If you don't want to know/If it's not a big deal to you, don't ask.

Tell her you NEED what you need in order to truly R.


----------



## Pit-of-my-stomach (Nov 2, 2010)

I just feel like it's something of a double edged sword... There is a chance DS will tell you the unfiltered truth, and their truth may still be shaded with fog. Which could be setting you up to measure yourself against a fantasy. I dont know, I'm all for the truth but a truth shaded in romance movie fog may not be the same truth they come to understand once they are "sobered up".. But you can't unhear what they said. 
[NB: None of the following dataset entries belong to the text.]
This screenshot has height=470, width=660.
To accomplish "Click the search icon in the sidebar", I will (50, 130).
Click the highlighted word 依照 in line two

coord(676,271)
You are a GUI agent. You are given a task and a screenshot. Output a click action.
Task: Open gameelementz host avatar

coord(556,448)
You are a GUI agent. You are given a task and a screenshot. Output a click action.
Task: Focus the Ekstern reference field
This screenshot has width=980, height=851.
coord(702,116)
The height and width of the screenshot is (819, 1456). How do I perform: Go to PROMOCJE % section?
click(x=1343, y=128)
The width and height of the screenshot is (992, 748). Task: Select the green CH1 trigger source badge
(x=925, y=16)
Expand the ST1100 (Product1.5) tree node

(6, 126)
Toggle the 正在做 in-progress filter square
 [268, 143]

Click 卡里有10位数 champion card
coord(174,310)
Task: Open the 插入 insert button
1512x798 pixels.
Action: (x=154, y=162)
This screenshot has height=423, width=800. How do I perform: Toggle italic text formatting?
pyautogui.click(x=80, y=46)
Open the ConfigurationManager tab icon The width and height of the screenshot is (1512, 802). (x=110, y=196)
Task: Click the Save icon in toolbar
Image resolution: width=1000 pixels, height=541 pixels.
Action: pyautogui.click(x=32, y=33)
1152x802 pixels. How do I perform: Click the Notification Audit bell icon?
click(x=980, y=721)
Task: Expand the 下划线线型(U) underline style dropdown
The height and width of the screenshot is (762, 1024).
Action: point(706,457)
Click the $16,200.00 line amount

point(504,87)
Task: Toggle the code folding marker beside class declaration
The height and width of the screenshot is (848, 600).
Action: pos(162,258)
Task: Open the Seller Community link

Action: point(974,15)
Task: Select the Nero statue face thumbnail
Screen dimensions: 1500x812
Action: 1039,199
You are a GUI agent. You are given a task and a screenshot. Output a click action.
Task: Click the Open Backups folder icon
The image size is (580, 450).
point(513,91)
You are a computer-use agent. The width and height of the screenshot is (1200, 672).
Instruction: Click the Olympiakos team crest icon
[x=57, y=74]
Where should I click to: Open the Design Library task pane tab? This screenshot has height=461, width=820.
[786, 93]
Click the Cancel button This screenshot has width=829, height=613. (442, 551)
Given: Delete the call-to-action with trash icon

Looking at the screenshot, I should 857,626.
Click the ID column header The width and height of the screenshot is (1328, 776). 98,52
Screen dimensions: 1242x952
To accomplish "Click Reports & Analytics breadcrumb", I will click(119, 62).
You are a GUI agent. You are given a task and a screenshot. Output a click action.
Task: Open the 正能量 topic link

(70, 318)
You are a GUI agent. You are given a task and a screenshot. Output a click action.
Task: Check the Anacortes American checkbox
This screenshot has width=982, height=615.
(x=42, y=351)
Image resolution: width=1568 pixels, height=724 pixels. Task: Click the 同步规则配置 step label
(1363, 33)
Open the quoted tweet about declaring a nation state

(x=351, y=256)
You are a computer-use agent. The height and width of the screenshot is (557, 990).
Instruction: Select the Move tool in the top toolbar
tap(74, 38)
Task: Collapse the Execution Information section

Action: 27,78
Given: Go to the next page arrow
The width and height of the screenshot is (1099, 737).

When I say "need" to know vs want to know.... Do you really "need" to hear that OM was a stallion in bed, and has porn star sized junk? Or that he was the greatest lover she has ever been with? Or any other details that can put (more) permanent smudges on your psyche ? It's just me but I could learn to control my own imagination and mind movies I made up. but once those have been put in concrete by foggy DS... Yikes. Lol.
_Posted via Mobile Device_


----------



## Kallan Pavithran (Jan 17, 2012)

bryanp said:


> I disagree. The less details equals more mind movies. Usually the details are far less than what is imagined. You have a right to process all of the information.




:iagree::iagree::iagree:

For a complete R, absolute truth is needed and she is supposed to answer any of your question, without hiding anything from you. she may be saying trickle truth to you. If she is truly remorseful and wanted the marriage to survive she should give you full truth and should come clean first.


----------



## NextTimeAround (Dec 15, 2011)

I liked knowing more details. And liked seeing the information firsthand, like the messages, texts, the Facebook footprints. The most important fact that I know now is that she told my guy that he should stop dating me and they should try again. 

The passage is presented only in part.